Yea, Phyllis and the neighbor lady are helping when they can, but I am so picky and the cuts must be exact so all are uniform.  I need to hire another person who has some carpentry knowledge.  

Any ideas, anyone?  

Paul


----------



## pinkduchon (Oct 9, 2008)

Holy mackerel!! Good luck. You are going to be one busy man.


----------



## Soapmaker Man (Oct 9, 2008)

pinkduchon said:
			
		

> Holy mackerel!! Good luck. You are going to be one busy man.



Thanks! I think 60 molds and 20 cutters at once is bigger that that many spread over a few months.  By-the-way, I have your order ready to ship by tomorrow though! :wink: 

Paul :wink:


----------



## Deda (Oct 10, 2008)

I'm getting the cutter for Christmas!


----------



## pinkduchon (Oct 10, 2008)

Thanks Paul! I am glad you could fit it in with your huge order.


----------



## MagiaDellaLuna (Oct 12, 2008)

Congrats on the fantastic order.

I am still reduced to using a cheese cutter. Being stuck out in the boonies has it's disadvantages.

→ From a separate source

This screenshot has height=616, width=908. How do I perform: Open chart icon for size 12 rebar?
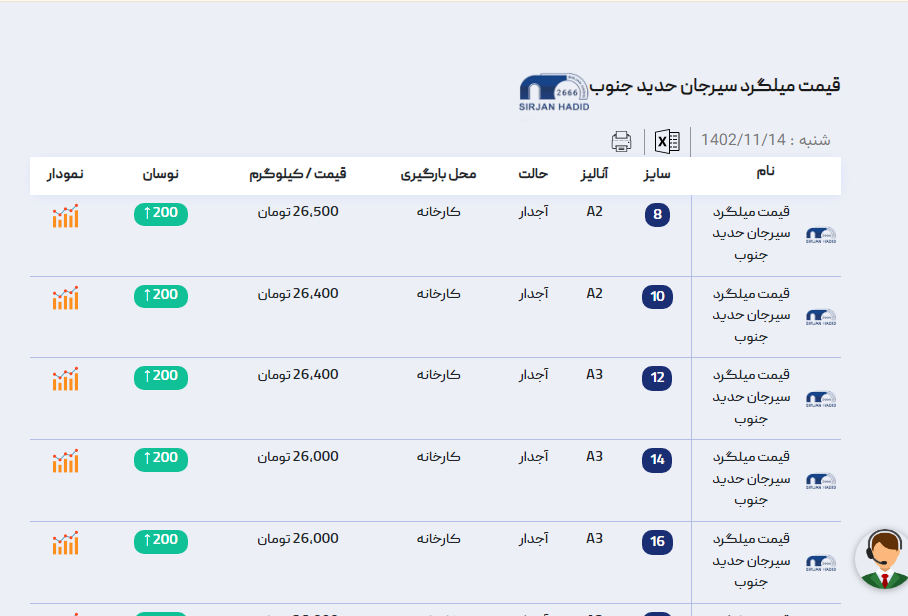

Postage to SA is prohibitive and we do not have easy access to lovely soaping tools.

I shall go off and sulk now


----------



## kallista (Oct 13, 2008)

ohh i love them... can you pm me and tell me where i might order one after this is all done?


----------



## mandolyn (Oct 15, 2008)

You da MAN!!!!! Are those for BB, or can you not say?


----------



## digit (Oct 16, 2008)

Deda said:
			
		

> I'm getting the cutter for Christmas!








 me.....me......me........me........me, too!!!!

Digit


----------